«Видимо, я в гостях у хозяек этой рощицы. Интересно, смогли ли они взломать мою память?» — с тревогой подумал Люк и принялся мысленно прощупывать поставленную защиту.
Нет, с облегчением убедился он, здесь все было в порядке, замок не взломан — стена солнечного пламени по-прежнему защищала его сознание и память от посягательств чужаков.
«И все же ясно, что они догадались, что имеют дело не с обыкновенным охотником», — с досадой подумал он — тщательно сберегаемое им инкогнито было наполовину нарушено. Почему-то ему не захотелось больше оставаться в этой, такой ранее вожделенной, роще, а всплывшие из глубин сознания слова «розовой» про «трофей» и про «взлом» наполнили его душу праведным гневом. Теперь он не доверял ей ни на мизинец!

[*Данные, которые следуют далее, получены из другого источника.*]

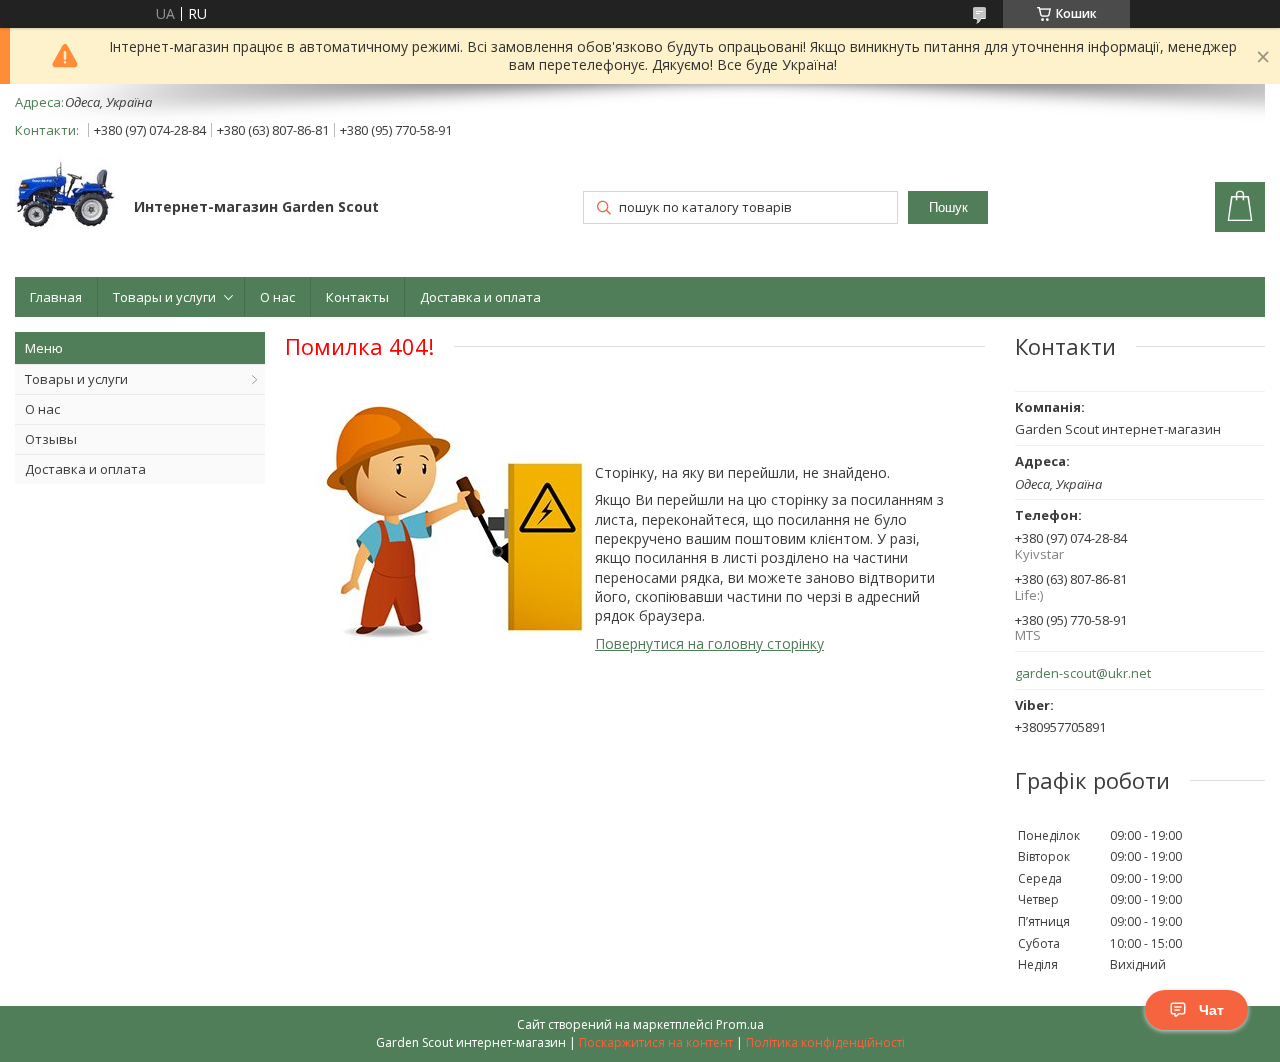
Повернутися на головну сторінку (709, 643)
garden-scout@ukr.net (1083, 673)
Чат (1211, 1010)
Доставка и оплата (480, 297)
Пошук (948, 207)
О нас (277, 297)
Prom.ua (740, 1024)
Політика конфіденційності (825, 1042)
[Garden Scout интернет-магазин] (65, 196)
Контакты (357, 297)
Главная (56, 297)
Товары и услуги (164, 297)
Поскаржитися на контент (656, 1042)
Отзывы (51, 439)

И все же что-то надо было делать, хотя бы найти, наконец, какую-нибудь одежду и прикрыть наготу — ведь не ходить же ему голышом, особенно среди дам — для этого он был готов даже запустить поисковое заклинание, но его намерение было предупреждено.
— Куда это ты собрался, а? Тебе полагается лежать ещё пару суток, не меньше, — раздался знакомый голос «розовой» — включать заклинание перевода уже не требовалось, говорила она на этот раз на общечеловеческом наречии, на котором с Люком говорил Азаил.
Люк, покраснев до корней волос, опрометью бросился к ближайшему дереву и спрятался за его стволом.
— А-а-а-а-а, в-о-о-о-т ты зачем? — захихикала «розовая». — Да ладно, можно подумать в человеческом теле есть что-то постыдное, а уж тем более, чего не видели мы… Впрочем, если для тебя это проблема, держи — вот твоя новая одежда! — С этими словами она бросила какой-то сверток в сторону Люка, который тот на лету поймал. Золотистая рубашка, изящный пояс, украшенный серебряными бляхами, странная открытая обувь на ремешках — одежда была уж очень непривычной, зато на диву свободной, мягкой, шелковистой, идеально подходящей для здешнего жаркого климата.
— Ну как, доволен? Не стесняешься больше?
Люк кивнул.
— А теперь — спать. Быстро! У тебя постельный режим ещё двое суток, понял? Или тебе дать снотворного?
Командный резкий голос «розовой» весьма ему не понравился. Он уже начинал разочаровываться в своей прекрасной незнакомке. Образ девушки его мечты совершенно не вязался с её солдафонскими замашками, а манера командовать — с таким с виду тонким хрупким телом и худеньким полудетским личиком.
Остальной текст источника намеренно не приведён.